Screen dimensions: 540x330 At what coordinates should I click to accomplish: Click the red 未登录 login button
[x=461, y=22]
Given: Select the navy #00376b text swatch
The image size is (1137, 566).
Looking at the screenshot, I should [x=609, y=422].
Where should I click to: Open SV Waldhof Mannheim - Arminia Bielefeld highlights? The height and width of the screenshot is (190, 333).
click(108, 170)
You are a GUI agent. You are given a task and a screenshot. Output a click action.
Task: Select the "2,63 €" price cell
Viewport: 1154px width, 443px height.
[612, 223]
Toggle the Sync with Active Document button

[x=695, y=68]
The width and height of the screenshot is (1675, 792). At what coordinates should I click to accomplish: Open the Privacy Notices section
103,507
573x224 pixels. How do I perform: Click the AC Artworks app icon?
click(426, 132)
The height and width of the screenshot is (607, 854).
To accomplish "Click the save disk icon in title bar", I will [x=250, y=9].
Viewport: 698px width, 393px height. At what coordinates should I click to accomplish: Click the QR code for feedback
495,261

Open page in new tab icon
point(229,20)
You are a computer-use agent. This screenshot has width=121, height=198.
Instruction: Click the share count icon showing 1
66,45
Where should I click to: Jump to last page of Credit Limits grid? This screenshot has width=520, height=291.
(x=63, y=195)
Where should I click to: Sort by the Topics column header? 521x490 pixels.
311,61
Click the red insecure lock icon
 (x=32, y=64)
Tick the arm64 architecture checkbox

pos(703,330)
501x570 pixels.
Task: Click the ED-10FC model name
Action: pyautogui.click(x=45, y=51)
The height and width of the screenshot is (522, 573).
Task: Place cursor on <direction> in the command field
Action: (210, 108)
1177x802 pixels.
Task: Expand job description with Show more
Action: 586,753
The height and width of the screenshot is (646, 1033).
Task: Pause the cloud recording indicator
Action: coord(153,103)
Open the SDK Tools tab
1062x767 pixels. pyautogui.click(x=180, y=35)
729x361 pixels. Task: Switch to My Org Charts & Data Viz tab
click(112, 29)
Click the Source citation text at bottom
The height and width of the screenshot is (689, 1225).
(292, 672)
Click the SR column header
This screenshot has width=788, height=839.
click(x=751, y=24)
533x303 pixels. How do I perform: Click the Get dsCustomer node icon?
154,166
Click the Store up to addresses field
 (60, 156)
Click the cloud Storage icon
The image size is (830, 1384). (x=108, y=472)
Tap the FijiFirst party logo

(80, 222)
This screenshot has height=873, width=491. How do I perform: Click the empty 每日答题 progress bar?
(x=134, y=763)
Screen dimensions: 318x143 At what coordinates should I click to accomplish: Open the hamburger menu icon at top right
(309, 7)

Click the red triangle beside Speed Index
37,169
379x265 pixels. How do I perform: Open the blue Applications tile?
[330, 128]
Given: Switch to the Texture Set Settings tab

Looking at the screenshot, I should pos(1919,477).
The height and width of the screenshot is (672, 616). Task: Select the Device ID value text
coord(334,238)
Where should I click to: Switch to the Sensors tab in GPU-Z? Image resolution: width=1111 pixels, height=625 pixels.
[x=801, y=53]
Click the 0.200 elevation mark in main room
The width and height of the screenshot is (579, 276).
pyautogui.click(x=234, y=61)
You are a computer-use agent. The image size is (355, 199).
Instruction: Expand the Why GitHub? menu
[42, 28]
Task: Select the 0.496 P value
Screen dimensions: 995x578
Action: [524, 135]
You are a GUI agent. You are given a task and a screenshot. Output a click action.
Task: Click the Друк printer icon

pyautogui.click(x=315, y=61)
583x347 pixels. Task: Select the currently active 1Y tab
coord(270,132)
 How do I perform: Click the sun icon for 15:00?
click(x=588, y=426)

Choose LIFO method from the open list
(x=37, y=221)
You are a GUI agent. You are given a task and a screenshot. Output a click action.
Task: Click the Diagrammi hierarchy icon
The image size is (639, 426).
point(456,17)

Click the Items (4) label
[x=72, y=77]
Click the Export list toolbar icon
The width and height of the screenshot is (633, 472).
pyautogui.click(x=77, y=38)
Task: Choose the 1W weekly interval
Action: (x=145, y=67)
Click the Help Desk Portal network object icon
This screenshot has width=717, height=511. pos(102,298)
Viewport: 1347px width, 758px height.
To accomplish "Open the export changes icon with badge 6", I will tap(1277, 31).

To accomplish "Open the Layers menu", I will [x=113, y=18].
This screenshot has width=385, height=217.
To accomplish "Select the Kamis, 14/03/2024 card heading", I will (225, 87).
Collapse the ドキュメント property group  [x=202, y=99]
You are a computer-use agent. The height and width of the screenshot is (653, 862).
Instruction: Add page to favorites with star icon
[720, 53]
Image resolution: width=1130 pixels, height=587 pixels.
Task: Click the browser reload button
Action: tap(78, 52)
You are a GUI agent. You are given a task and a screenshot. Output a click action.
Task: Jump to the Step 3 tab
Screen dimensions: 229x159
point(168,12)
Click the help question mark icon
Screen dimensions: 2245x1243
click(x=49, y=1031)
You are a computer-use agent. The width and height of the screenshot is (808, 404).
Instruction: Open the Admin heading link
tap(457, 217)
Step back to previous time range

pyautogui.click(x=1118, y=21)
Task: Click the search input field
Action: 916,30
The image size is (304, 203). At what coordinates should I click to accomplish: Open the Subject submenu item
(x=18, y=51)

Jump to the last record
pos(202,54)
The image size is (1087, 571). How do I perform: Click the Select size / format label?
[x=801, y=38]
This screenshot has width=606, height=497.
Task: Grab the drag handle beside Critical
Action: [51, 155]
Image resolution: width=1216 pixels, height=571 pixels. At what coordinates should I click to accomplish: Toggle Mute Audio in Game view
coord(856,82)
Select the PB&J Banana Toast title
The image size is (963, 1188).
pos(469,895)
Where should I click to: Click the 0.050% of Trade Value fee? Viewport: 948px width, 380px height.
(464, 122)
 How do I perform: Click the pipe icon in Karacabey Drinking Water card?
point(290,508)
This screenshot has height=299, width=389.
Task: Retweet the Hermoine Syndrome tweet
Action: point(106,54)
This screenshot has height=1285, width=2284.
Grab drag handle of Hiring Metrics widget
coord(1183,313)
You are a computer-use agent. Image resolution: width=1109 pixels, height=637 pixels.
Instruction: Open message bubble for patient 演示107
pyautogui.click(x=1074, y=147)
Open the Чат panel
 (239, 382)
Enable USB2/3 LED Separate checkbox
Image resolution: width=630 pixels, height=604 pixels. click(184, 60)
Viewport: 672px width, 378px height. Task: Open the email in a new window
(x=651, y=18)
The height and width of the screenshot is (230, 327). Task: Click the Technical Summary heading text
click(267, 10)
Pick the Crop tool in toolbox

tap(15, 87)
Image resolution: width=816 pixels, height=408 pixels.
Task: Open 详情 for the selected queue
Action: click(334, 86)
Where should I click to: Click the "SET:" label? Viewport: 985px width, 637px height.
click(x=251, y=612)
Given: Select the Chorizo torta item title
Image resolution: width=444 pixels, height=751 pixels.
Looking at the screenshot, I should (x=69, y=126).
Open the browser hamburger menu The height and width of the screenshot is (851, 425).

^^^^^^^^

▶ [Requirements]:
Write out all of the records above again, word for word.

▶ [Solution for this exercise]:
Screen dimensions: 540x330 At what coordinates should I click to accomplish: Click the red 未登录 login button
[x=461, y=22]
Given: Select the navy #00376b text swatch
The image size is (1137, 566).
Looking at the screenshot, I should [x=609, y=422].
Where should I click to: Open SV Waldhof Mannheim - Arminia Bielefeld highlights? The height and width of the screenshot is (190, 333).
click(108, 170)
You are a GUI agent. You are given a task and a screenshot. Output a click action.
Task: Select the "2,63 €" price cell
Viewport: 1154px width, 443px height.
[612, 223]
Toggle the Sync with Active Document button

[x=695, y=68]
The width and height of the screenshot is (1675, 792). At what coordinates should I click to accomplish: Open the Privacy Notices section
103,507
573x224 pixels. How do I perform: Click the AC Artworks app icon?
click(426, 132)
The height and width of the screenshot is (607, 854).
To accomplish "Click the save disk icon in title bar", I will [x=250, y=9].
Viewport: 698px width, 393px height. At what coordinates should I click to accomplish: Click the QR code for feedback
495,261

Open page in new tab icon
point(229,20)
You are a computer-use agent. This screenshot has width=121, height=198.
Instruction: Click the share count icon showing 1
66,45
Where should I click to: Jump to last page of Credit Limits grid? This screenshot has width=520, height=291.
(x=63, y=195)
Where should I click to: Sort by the Topics column header? 521x490 pixels.
311,61
Click the red insecure lock icon
 (x=32, y=64)
Tick the arm64 architecture checkbox

pos(703,330)
501x570 pixels.
Task: Click the ED-10FC model name
Action: pyautogui.click(x=45, y=51)
The height and width of the screenshot is (522, 573).
Task: Place cursor on <direction> in the command field
Action: (210, 108)
1177x802 pixels.
Task: Expand job description with Show more
Action: 586,753
The height and width of the screenshot is (646, 1033).
Task: Pause the cloud recording indicator
Action: coord(153,103)
Open the SDK Tools tab
1062x767 pixels. pyautogui.click(x=180, y=35)
729x361 pixels. Task: Switch to My Org Charts & Data Viz tab
click(112, 29)
Click the Source citation text at bottom
The height and width of the screenshot is (689, 1225).
(292, 672)
Click the SR column header
This screenshot has width=788, height=839.
click(x=751, y=24)
533x303 pixels. How do I perform: Click the Get dsCustomer node icon?
154,166
Click the Store up to addresses field
 (60, 156)
Click the cloud Storage icon
The image size is (830, 1384). (x=108, y=472)
Tap the FijiFirst party logo

(80, 222)
This screenshot has height=873, width=491. How do I perform: Click the empty 每日答题 progress bar?
(x=134, y=763)
Screen dimensions: 318x143 At what coordinates should I click to accomplish: Open the hamburger menu icon at top right
(309, 7)

Click the red triangle beside Speed Index
37,169
379x265 pixels. How do I perform: Open the blue Applications tile?
[330, 128]
Given: Switch to the Texture Set Settings tab

Looking at the screenshot, I should pos(1919,477).
The height and width of the screenshot is (672, 616). Task: Select the Device ID value text
coord(334,238)
Where should I click to: Switch to the Sensors tab in GPU-Z? Image resolution: width=1111 pixels, height=625 pixels.
[x=801, y=53]
Click the 0.200 elevation mark in main room
The width and height of the screenshot is (579, 276).
pyautogui.click(x=234, y=61)
You are a computer-use agent. The image size is (355, 199).
Instruction: Expand the Why GitHub? menu
[42, 28]
Task: Select the 0.496 P value
Screen dimensions: 995x578
Action: [524, 135]
You are a GUI agent. You are given a task and a screenshot. Output a click action.
Task: Click the Друк printer icon

pyautogui.click(x=315, y=61)
583x347 pixels. Task: Select the currently active 1Y tab
coord(270,132)
 How do I perform: Click the sun icon for 15:00?
click(x=588, y=426)

Choose LIFO method from the open list
(x=37, y=221)
You are a GUI agent. You are given a task and a screenshot. Output a click action.
Task: Click the Diagrammi hierarchy icon
The image size is (639, 426).
point(456,17)

Click the Items (4) label
[x=72, y=77]
Click the Export list toolbar icon
The width and height of the screenshot is (633, 472).
pyautogui.click(x=77, y=38)
Task: Choose the 1W weekly interval
Action: (x=145, y=67)
Click the Help Desk Portal network object icon
This screenshot has width=717, height=511. pos(102,298)
Viewport: 1347px width, 758px height.
To accomplish "Open the export changes icon with badge 6", I will tap(1277, 31).

To accomplish "Open the Layers menu", I will [x=113, y=18].
This screenshot has width=385, height=217.
To accomplish "Select the Kamis, 14/03/2024 card heading", I will (225, 87).
Collapse the ドキュメント property group  [x=202, y=99]
You are a computer-use agent. The height and width of the screenshot is (653, 862).
Instruction: Add page to favorites with star icon
[720, 53]
Image resolution: width=1130 pixels, height=587 pixels.
Task: Click the browser reload button
Action: tap(78, 52)
You are a GUI agent. You are given a task and a screenshot. Output a click action.
Task: Jump to the Step 3 tab
Screen dimensions: 229x159
point(168,12)
Click the help question mark icon
Screen dimensions: 2245x1243
click(x=49, y=1031)
You are a computer-use agent. The width and height of the screenshot is (808, 404).
Instruction: Open the Admin heading link
tap(457, 217)
Step back to previous time range

pyautogui.click(x=1118, y=21)
Task: Click the search input field
Action: 916,30
The image size is (304, 203). At what coordinates should I click to accomplish: Open the Subject submenu item
(x=18, y=51)

Jump to the last record
pos(202,54)
The image size is (1087, 571). How do I perform: Click the Select size / format label?
[x=801, y=38]
This screenshot has width=606, height=497.
Task: Grab the drag handle beside Critical
Action: [51, 155]
Image resolution: width=1216 pixels, height=571 pixels. At what coordinates should I click to accomplish: Toggle Mute Audio in Game view
coord(856,82)
Select the PB&J Banana Toast title
The image size is (963, 1188).
pos(469,895)
Where should I click to: Click the 0.050% of Trade Value fee? Viewport: 948px width, 380px height.
(464, 122)
 How do I perform: Click the pipe icon in Karacabey Drinking Water card?
point(290,508)
This screenshot has height=299, width=389.
Task: Retweet the Hermoine Syndrome tweet
Action: point(106,54)
This screenshot has height=1285, width=2284.
Grab drag handle of Hiring Metrics widget
coord(1183,313)
You are a computer-use agent. Image resolution: width=1109 pixels, height=637 pixels.
Instruction: Open message bubble for patient 演示107
pyautogui.click(x=1074, y=147)
Open the Чат panel
 (239, 382)
Enable USB2/3 LED Separate checkbox
Image resolution: width=630 pixels, height=604 pixels. click(184, 60)
Viewport: 672px width, 378px height. Task: Open the email in a new window
(x=651, y=18)
The height and width of the screenshot is (230, 327). Task: Click the Technical Summary heading text
click(267, 10)
Pick the Crop tool in toolbox

tap(15, 87)
Image resolution: width=816 pixels, height=408 pixels.
Task: Open 详情 for the selected queue
Action: click(334, 86)
Where should I click to: Click the "SET:" label? Viewport: 985px width, 637px height.
click(x=251, y=612)
Given: Select the Chorizo torta item title
Image resolution: width=444 pixels, height=751 pixels.
Looking at the screenshot, I should (x=69, y=126).
Open the browser hamburger menu The height and width of the screenshot is (851, 425).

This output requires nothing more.